Message par chartreux »

J'ai été un peu troublé par des accusations d'incompétence envers la congrégation romaine
de l'Index, formulées dans une conférence de l'historien Jean Dumont en 1995 (à partir de 52:04 sur la première audio,ici)

Jean Dumont a écrit : L'Index espagnol en effet ne prohibe ni ne soumet à expurgation les oeuvres de Giordano Bruno, Galilée, Descartes, brûlées et condamnées à Rome.
(...)
Quand il y a eu la condamnation de Galilée, l'Inquisition espagnole a dit : "Y a t-il eu un concile ? Y a t-il une déclaration du Pape parlant ex cathedra ? Non ? Alors, ça ne nous intéresse pas ... C'est l'opinion de quelques cardinaux romains"
(...)
Les indices de l'Inquisition espagnoles sont donc sur les points importants des monuments de compréhension qui, s'ils avaient été suivis à Rome, auraient épargné à J-P II de devoir dire ses regrets il y a 2 ans pour l'injustice commise, disait-il, à l'égard de Galilée, quelles qu'aient été d'ailleurs les provocations et prétentions indues de l'intéressé.
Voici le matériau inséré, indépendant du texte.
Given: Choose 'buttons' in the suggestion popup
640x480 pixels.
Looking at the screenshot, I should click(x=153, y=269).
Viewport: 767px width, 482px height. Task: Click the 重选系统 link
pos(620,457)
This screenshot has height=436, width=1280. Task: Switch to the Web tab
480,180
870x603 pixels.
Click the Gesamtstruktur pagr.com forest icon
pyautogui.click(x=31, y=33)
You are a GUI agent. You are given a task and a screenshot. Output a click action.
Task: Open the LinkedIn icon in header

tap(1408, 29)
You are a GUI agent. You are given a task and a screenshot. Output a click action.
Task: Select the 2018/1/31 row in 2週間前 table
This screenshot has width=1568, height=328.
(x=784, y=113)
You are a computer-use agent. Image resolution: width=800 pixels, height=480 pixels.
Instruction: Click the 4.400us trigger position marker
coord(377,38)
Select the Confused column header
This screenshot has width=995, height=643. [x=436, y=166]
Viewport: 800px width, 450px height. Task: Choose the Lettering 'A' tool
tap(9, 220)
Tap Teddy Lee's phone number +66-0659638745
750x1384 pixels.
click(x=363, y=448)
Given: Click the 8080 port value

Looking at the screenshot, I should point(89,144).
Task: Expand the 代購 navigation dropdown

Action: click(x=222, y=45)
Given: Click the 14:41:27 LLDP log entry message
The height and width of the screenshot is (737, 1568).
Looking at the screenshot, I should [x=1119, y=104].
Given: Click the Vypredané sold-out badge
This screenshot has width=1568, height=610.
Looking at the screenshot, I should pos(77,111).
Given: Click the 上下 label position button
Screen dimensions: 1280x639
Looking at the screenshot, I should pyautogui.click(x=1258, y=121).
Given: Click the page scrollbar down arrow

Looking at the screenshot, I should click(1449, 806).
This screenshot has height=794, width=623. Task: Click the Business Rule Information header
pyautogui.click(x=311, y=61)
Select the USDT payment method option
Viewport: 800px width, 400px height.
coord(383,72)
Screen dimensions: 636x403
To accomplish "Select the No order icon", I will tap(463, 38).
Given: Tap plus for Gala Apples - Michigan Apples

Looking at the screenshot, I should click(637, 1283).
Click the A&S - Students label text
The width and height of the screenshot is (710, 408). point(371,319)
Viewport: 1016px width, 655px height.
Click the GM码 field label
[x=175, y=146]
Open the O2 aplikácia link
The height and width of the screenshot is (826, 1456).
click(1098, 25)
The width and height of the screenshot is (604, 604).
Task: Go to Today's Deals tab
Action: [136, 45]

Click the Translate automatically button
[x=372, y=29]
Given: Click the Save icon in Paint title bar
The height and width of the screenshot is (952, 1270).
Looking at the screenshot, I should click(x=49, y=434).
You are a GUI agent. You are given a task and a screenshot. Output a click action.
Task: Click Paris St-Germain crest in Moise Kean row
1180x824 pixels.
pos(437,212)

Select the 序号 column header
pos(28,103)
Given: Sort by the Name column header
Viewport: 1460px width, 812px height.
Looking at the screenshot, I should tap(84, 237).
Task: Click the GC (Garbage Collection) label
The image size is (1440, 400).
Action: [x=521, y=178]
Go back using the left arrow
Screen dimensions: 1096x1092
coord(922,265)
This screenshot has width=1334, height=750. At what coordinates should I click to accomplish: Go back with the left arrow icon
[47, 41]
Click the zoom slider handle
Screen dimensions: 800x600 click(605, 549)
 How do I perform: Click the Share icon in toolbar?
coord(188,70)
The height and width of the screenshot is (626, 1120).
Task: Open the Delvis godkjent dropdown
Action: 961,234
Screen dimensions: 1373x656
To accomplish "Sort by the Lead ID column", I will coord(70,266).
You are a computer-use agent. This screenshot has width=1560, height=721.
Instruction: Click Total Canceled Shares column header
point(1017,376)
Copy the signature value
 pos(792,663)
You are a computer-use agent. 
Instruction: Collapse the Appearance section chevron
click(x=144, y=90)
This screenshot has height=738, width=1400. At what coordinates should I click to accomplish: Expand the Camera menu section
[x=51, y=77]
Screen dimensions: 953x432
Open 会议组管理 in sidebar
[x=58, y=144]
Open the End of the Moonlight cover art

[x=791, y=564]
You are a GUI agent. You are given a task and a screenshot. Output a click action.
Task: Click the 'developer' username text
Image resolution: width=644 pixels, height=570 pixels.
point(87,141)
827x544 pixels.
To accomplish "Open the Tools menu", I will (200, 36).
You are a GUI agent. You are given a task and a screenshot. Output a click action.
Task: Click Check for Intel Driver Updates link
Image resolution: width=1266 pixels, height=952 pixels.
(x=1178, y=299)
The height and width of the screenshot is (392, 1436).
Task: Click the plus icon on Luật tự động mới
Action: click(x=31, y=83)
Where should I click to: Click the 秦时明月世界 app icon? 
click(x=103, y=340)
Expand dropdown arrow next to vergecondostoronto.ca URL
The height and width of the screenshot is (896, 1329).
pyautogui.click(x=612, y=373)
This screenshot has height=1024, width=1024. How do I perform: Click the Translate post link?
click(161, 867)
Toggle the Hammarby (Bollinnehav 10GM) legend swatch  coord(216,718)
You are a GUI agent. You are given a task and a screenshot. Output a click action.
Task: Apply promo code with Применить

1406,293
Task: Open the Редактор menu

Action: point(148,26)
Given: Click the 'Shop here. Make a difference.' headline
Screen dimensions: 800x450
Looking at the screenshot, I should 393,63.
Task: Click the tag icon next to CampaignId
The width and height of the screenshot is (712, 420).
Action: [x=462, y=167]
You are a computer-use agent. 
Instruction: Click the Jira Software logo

On m'objectera que certains des condamnés par Rome, notamment Descartes et Spinoza, étaient effectivement dangereux. J'en suis bien d'accord. Mais l'Inquisition espagnole, l'Église d'Espagne en général se sentaient assez fortes, avec S. Thérèse d'Avila, S. Jean de la Croix, Luis Molina (...) elles se sentaient assez fortes pour contrebattre l'influence d'un Gallilée, d'un Descartes, ou d'un Spinoza par l'éducation, sans avoir à recourir à une répression qui avait l'attrait d'un fruit défendu, et qui était d'ailleurs inopérante, les pays protestants (en particulier la Hollande) répandant les livres interdits partout.
La contre-offensive positive des Espagnols ne réussit pas si mal puisque les lycées de l'Allemagne luthérienne du XVIIème siècle choisirent pour enseignement de la philosophie, la philosophie catholique de l'espagnol Suarez. Et le mouvement sera inverse en France.
(...)
Descartes est interdit en France par l'Index romain, et en fait il domine. En Espagne c'est l'inverse : il n'est pas interdit mais il ne domine rien du tout ...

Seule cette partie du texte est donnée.